Les graphiques ci-dessous, issus du Washington Post, reprennent les informations officielles de la Force Multinationale concernant l’influence d’Al Qaeda en Irak (AQI) ou Etat Islamique en Irak.

Ces progrès n’empêchent pas plusieurs questions:

-la découverte récente de documents issus de la tête d’AQI montre que l’organisation terroriste, qui serait passée de 12 000 à 3500 membres, cherche à regagner le soutien des cheiks sunnites. Notamment en adoucissant son application de la charia dans les zones qu’elle contrôle encore, ou bien en reconnaissant l’autorité des chefs tribaux.

-les tactiques changent: esquive à Mossoul pour éviter les fuites, les patrouilles et les raids des contre-insurgés, attentats suicide pour éviter les checkpoints à l’entrée des zones chiites installés pour empêcher les voitures piégées.

-enfin, si il y a trois guerres en Irak: contre AQI, contre les insurgés sunnites et contre les chiites, il faut noter un déplacement du risque.

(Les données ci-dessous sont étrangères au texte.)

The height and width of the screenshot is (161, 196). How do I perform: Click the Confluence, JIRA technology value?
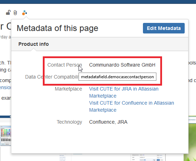tap(108, 122)
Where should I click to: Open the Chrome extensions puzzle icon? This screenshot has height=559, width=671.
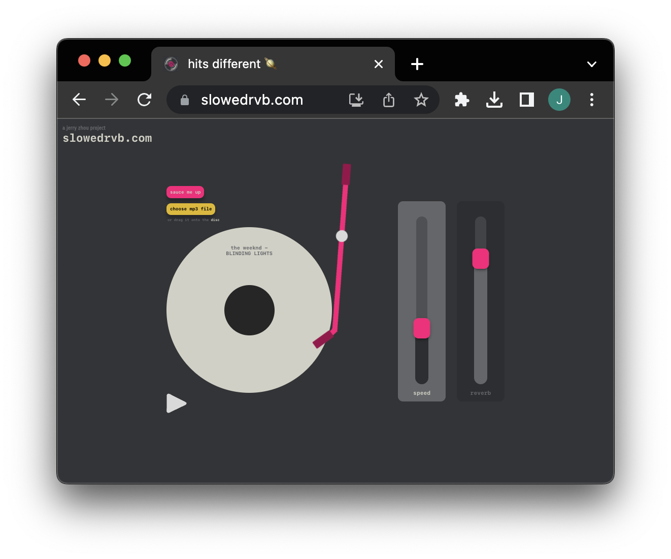(461, 100)
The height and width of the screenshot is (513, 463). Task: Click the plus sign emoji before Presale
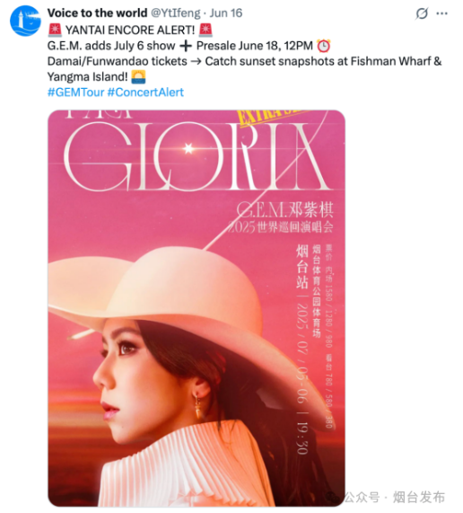(x=186, y=46)
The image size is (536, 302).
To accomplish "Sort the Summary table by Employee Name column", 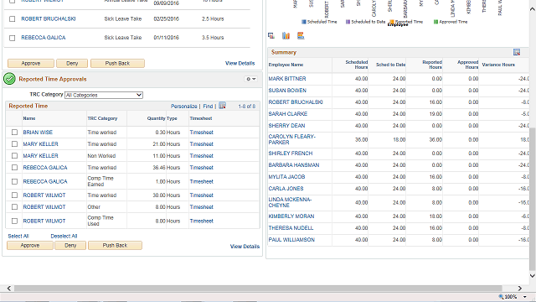I will click(286, 65).
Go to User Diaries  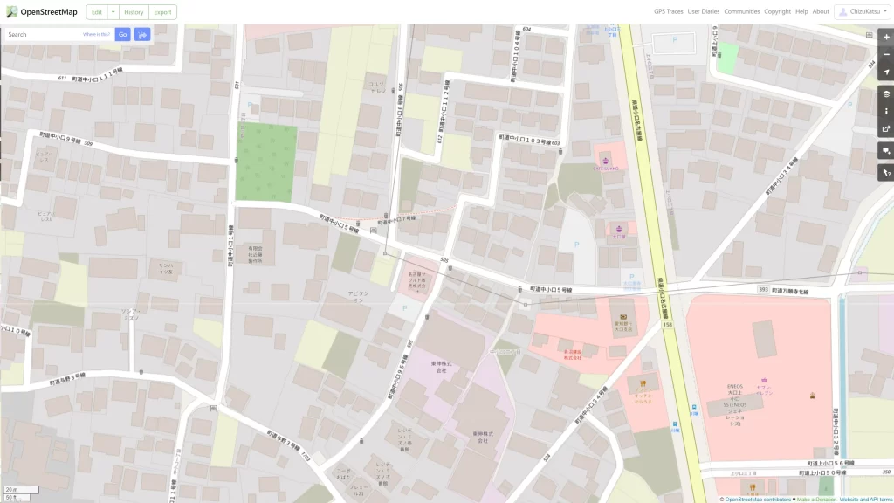click(x=704, y=12)
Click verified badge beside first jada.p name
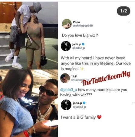Image resolution: width=135 pixels, height=137 pixels. (x=83, y=44)
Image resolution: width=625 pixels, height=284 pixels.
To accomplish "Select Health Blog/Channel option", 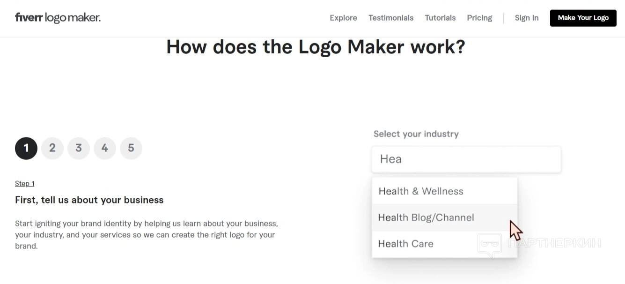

Si AQI reste la principale menace contre les populations chiites des zones mixtes, l’organisation terroriste, en dépit de ses déclarations tendant à focaliser les actions contre elles, n’est plus qu’un danger marginal pour les forces américaines… Ce qui n’est pas le cas des milices chiites pro-iraniennes dont les EFP (Explosively Formed Projectiles) causent du tort aux blindés US. De fait, si Moqtada Al Sadr vient de condamner ceux de ses fidèles qui ne respecteraient pas la trêve de 6 mois annoncée fin août, ces « groupes spéciaux » (terminologie américaine) restent actifs et les forces américaines viennent de nouveau de lancer un raid dans le quartier de Sadr City à Bagdad.